Эта реплика – Пастернаку, так же как и слова «чужой мир» о мире писательских дач, квартир, городков, жен, изданий, о мире писателей-профессионалов. «Вы писатели?» – «Мы писатели». «А как ваша фамилия?» – «Скабичевский…» Булгаков саркастически отвергал мир писателей с членскими билетами, «пахнущими дорогой кожей», «с золотой широкой каймой». Мастер – это из совсем иного, подлинного мира искусства, оттуда, где «рукописи не горят».
Но на этот ответ Пастернак потом дает свой в «Докторе Живаго», по-христиански смиренно, отчасти принимая правоту Булгакова, отчасти все-таки оспаривая ее, – его Юрий Андреевич, конечно же, никакой не мастер, а принципиальный дилетант. Гениальность, дар, боговдохновленность – одно, мастерство – совсем другое.
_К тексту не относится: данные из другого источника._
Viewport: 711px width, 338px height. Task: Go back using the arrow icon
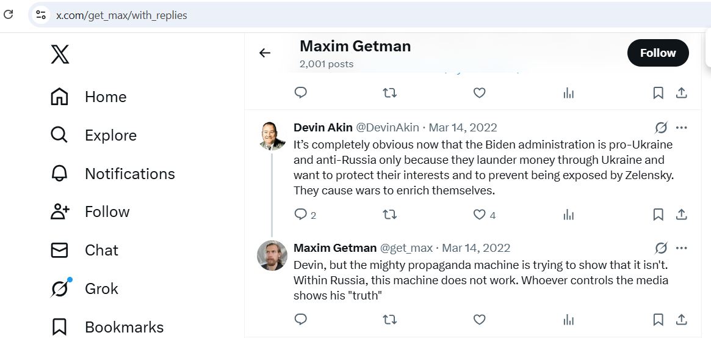[x=265, y=53]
«Так вот урок твой, мастерство…»
Ведь уже к 1936 году Пастернак раскаялся в том, что не поддержал мастера .
Свидетельство? Да вот оно:Он жаждал воли и покоя,
А годы шли примерно так,
Как облака над мастерскою,
Где горбился его верстак.
Стихи-то – предназначены для сталинского зоркого глаза. Знаковых слов «мастерская» и «верстак» этот приметчивый глаз не упустит.
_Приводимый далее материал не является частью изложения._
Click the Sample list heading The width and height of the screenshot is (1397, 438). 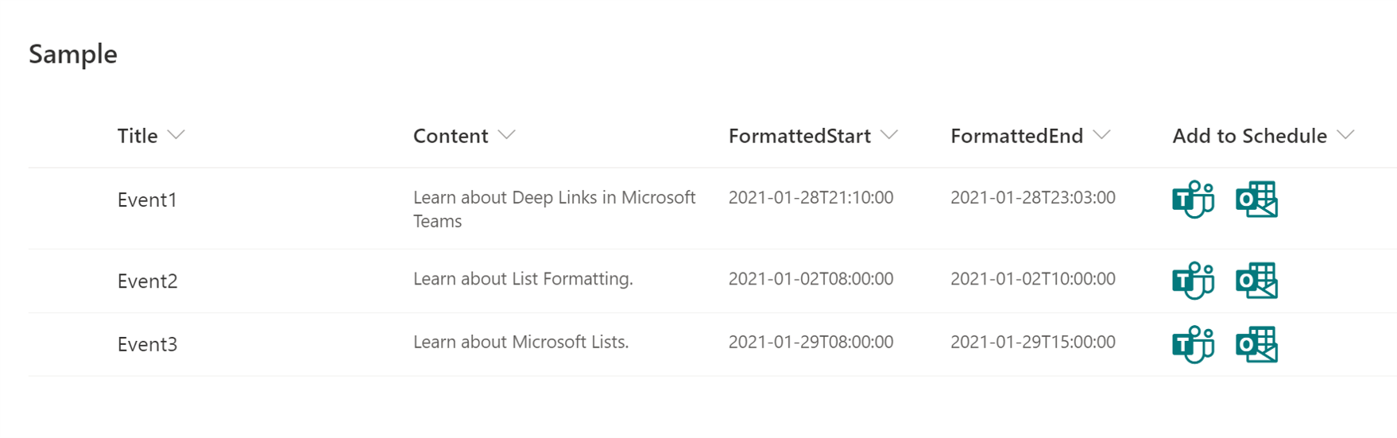[73, 54]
Сталин. Знанье друг о друге
Тема «N (знаменитый писатель, артист, музыкант) и Сталин» не исчезает из исторического, культурологического и литературоведческого обихода. Что-то есть беспрецедентно завораживающее в том, как вождь даже через десятилетия после своей смерти продолжает встраиваться в модели мира, созданные художниками, в их творческие и поведенческие стратегии. Или – вдруг высовываться из них. Булгаков и Сталин. Сталин и Мандельштам. Сталин и Ахматова. Платонов и Сталин. Из замечательных русских писателей ХХ века, пожалуй, только Набоков, да и то благодаря своему исключительному эмигрантскому положению, избег вероятности появления в литературоведческих работах и исследованиях союза «и» в связке с вождем.
Пастернак и Сталин? Существуют работы, тщательно эту тему исследующие: «Пастернак в 30-е годы» Л. Флейшмана (Иерусалим, 1984), отдельная глава из книги В. Баевского «Б. Пастернак – лирик. Основы поэтической системы» (Смоленск, 1993). Касается ее и Игорь П. Смирнов в книге «Роман тайн „Доктор Живаго“» (М., 1996). Несколько страниц плотного по соображениям текста можно найти и в главе «Мои догадки» из работы Э. Герштейн «Анна Ахматова и Лев Гумилев», вошедшей в книгу «Мемуары» (СПб, 1998). Но, как и многие другие темы неисчерпаемого пастернаковедения , эта – со многими вариациями.
Для того чтобы ее сузить, поставить в определенные рамки, уточню свой аспект: выбор жизненной и творческой стратегии в присутствии Сталина. От этого выбора зависел не только рисунок жизни, модель творчества, образ жизни, но и сама жизнь . Вокруг Пастернака внезапно исчезали люди. «Мы тасовались, как колода карт», – скажет Пастернак в одном из писем. Исчезли Тициан Табидзе, Паоло Яшвили; исчез Борис Пильняк в одну из переделкинских ночей. Пильняк был очень близок Пастернаку. По-человечески близок. Во время разгара любовной истории с еще не «венчанной» Зинаидой Николаевной Пастернак находил убежище у Пильняка. Пастернак сменил дачу, выбрал другое местоположение – не хотел жить близ проклятого места. Но – остался, остался в живых. Остался и в Переделкине.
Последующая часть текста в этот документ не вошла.